Department of Nuclear Medicine, Institut de Diagnòstic per la Imatge (IDI), Hospital General Universitari Vall d'Hebrón, Universitat Autònoma de Barcelona, Barcelona, Spain.
Department of Nuclear Medicine, Gammagrafía Corachan, Barcelona, Spain.
J Alzheimers Dis. 2018;61(1):321-332. doi: 10.3233/JAD-170693.
Recently, modifications of Aβ1-42 levels in CSF and plasma associated with improvement in memory and language functions have been observed in patients with mild-moderate Alzheimer's disease (AD) treated with plasma exchange (PE) with albumin replacement.
To detect structural and functional brain changes in PE-treated AD patients as part of a Phase II clinical trial.
Patients received between 3 and 18 PE with albumin (Albutein® 5%, Grifols) or sham-PE (controls) for 21 weeks (divided in one intensive and two maintenance periods) followed by 6-month follow-up. Brain perfusion assessed by SPECT scans using an automated software (NeuroGam®) and brain structural changes assessed by MRI were performed at weeks 0 (baseline), 21, and 44 (with additional SPECT at weeks 9 and 33). Statistical parametric mapping (voxel-based analysis, SPM) and Z-scores calculations were applied to investigate changes to baseline.
42 patients were recruited (39 evaluable; 37 analyzed: 18 PE-treated; 19 controls). There was a trend toward decreasing hippocampi and total intracranial volume for both patient groups during the study (p < 0.05). After six months, PE-treated patients had less cerebral perfusion loss than controls in frontal, temporal, and parietal areas, and perfusion stabilization in Brodmann area BA38-R during the PE-treatment period (p < 0.05).
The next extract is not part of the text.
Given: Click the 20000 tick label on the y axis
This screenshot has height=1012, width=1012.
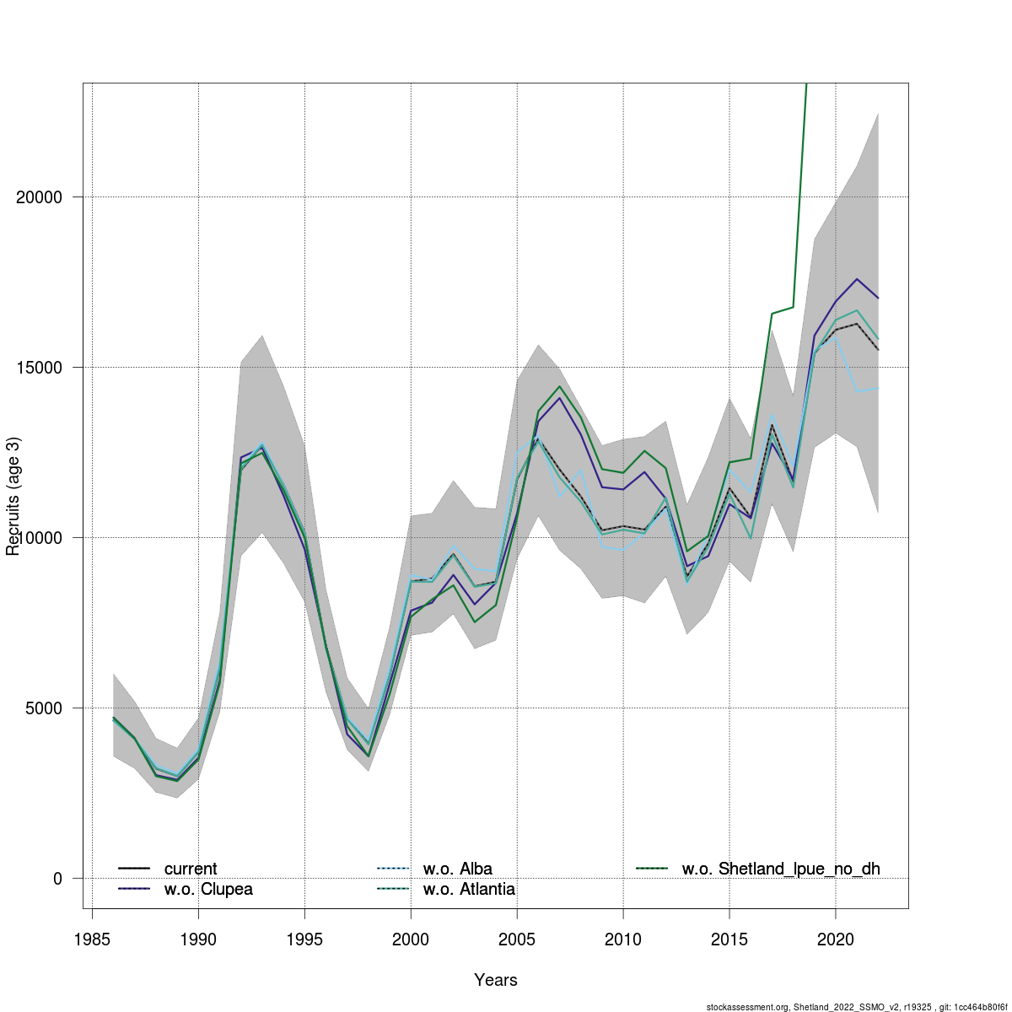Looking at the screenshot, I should tap(40, 197).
SPM analysis showed stabilization or absence of progression of perfusion loss in PE-treated patients until week 21, not observed in controls.
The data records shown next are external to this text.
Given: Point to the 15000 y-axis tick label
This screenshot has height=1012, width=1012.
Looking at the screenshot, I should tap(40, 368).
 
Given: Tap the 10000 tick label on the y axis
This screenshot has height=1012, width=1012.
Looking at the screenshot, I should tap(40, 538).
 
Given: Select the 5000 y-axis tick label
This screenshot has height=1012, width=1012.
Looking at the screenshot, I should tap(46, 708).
Mild-moderate AD patients showed decreased brain volume and impairment of brain perfusion as expected for the progression of the disease. PE-treatment with albumin replacement favored the stabilization of perfusion.
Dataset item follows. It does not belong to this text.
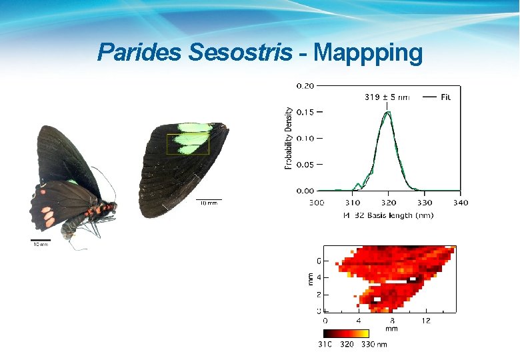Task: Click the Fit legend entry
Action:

最近,在接受白蛋白置换的血浆置换 (PE) 治疗的轻度至中度阿尔茨海默病 (AD) 患者中,观察到 CSF 和血浆中 Aβ1-42 水平的改变与记忆和语言功能的改善有关。
检测 PE 治疗 AD 患者的大脑结构和功能变化,作为 II 期临床试验的一部分。
患者接受了 3 到 18 次白蛋白 (Albutein® 5%,Grifols) 或假 PE (对照组) 的 PE 治疗,共 21 周(分为一个强化期和两个维持期),然后进行 6 个月的随访。使用自动软件 (NeuroGam®) 进行 SPECT 扫描评估脑灌注,使用 MRI 评估脑结构变化,在第 0 周(基线)、21 周和 44 周(在第 9 周和 33 周进行额外的 SPECT)进行评估。应用统计参数映射 (voxel-based analysis, SPM) 和 Z 分数计算来研究对基线的变化。
共招募了 42 名患者(39 名可评估;37 名进行了分析:18 名接受 PE 治疗;19 名对照组)。在研究期间,两组患者的海马体和总颅内体积都有下降的趋势(p<0.05)。六个月后,与对照组相比,PE 治疗组患者在额叶、颞叶和顶叶区域的脑灌注损失较少,并且在 PE 治疗期间 Brodmann 区域 BA38-R 的灌注稳定(p<0.05)。SPM 分析显示,PE 治疗组患者的灌注损失稳定或没有进展,而对照组则没有。
轻度至中度 AD 患者的脑体积减少,脑灌注受损,符合疾病进展的预期。用白蛋白替代物进行 PE 治疗有利于灌注的稳定。